If you have done any research into the Small Business Administration’s loan programs, you may have had a hard time understanding the mountain of information about the different offerings. We will put two of the most popular—the SBA 7(a) vs. 504—against one another to help you find which works best for your needs.
SBA Loan Overview
Both the SBA 7(a) and 504 loan programs are initiatives by the Small Business Administration to open access to affordable funding for small businesses. Getting approved for traditional bank loans is tough or impossible for many owners, so the SBA provides guarantees on portions of these loans to mitigate the risk lenders take on when working with small businesses.
Basic requirements apply to all of the programs, but most small businesses are eligible to receive SBA loans.
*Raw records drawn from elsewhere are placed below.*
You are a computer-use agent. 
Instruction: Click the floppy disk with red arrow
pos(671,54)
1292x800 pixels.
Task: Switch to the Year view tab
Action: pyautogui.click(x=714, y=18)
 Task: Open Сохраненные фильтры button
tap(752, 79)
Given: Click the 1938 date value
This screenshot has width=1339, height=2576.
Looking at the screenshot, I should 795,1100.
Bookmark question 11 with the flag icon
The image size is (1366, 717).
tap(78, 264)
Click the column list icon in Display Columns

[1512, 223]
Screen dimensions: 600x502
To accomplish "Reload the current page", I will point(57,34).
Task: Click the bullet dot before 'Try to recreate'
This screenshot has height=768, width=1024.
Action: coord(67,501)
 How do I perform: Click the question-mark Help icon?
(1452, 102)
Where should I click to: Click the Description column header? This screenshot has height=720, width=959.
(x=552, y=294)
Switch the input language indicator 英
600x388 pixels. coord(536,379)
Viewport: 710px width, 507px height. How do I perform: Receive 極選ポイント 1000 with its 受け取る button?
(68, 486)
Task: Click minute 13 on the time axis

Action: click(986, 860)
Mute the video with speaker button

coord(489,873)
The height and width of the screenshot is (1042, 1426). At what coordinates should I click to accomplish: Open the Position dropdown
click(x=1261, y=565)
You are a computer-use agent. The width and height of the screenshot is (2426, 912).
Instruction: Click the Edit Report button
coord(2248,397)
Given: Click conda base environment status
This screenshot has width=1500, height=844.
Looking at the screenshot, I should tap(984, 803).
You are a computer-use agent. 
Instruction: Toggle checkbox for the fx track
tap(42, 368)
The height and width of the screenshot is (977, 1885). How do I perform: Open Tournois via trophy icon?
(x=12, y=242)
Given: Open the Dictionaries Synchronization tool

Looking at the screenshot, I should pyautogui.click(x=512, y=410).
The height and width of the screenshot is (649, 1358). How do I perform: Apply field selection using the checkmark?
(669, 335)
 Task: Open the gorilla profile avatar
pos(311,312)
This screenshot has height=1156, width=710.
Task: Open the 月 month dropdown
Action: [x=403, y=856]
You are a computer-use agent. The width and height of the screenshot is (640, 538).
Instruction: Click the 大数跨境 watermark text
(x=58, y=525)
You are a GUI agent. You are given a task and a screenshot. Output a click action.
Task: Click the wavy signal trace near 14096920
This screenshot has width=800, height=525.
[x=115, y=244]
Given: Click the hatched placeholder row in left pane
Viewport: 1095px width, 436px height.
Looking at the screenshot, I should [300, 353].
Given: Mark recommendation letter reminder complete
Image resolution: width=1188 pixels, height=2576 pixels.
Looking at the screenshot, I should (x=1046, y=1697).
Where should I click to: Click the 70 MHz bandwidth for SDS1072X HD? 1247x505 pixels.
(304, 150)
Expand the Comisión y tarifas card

To qualify, you must:
- Be a for-profit business operating within the U.S.
- Fall under SBA size standards
- Have invested personal equity into the business
- Have exhausted other financing options, including traditional bank loans
- Have no previous delinquencies on government loans
Businesses that cannot receive loans include those who operate in gambling, lending, speculative businesses and companies that promote or partake in illegal activity.
If you and your business meet the required criteria and aren’t on the exempt list, you will also need to convince the SBA that they’re smart to invest in the future of your business. They’ll want to know what you need the money for and how you plan to utilize it to be successful.
There are a few different loan types, but two of the most popular for expanding your small business are the 7(a) and 504 programs. Learning their similarities, differences, restrictions and how their terms can affect your financial future will help you find the perfect match.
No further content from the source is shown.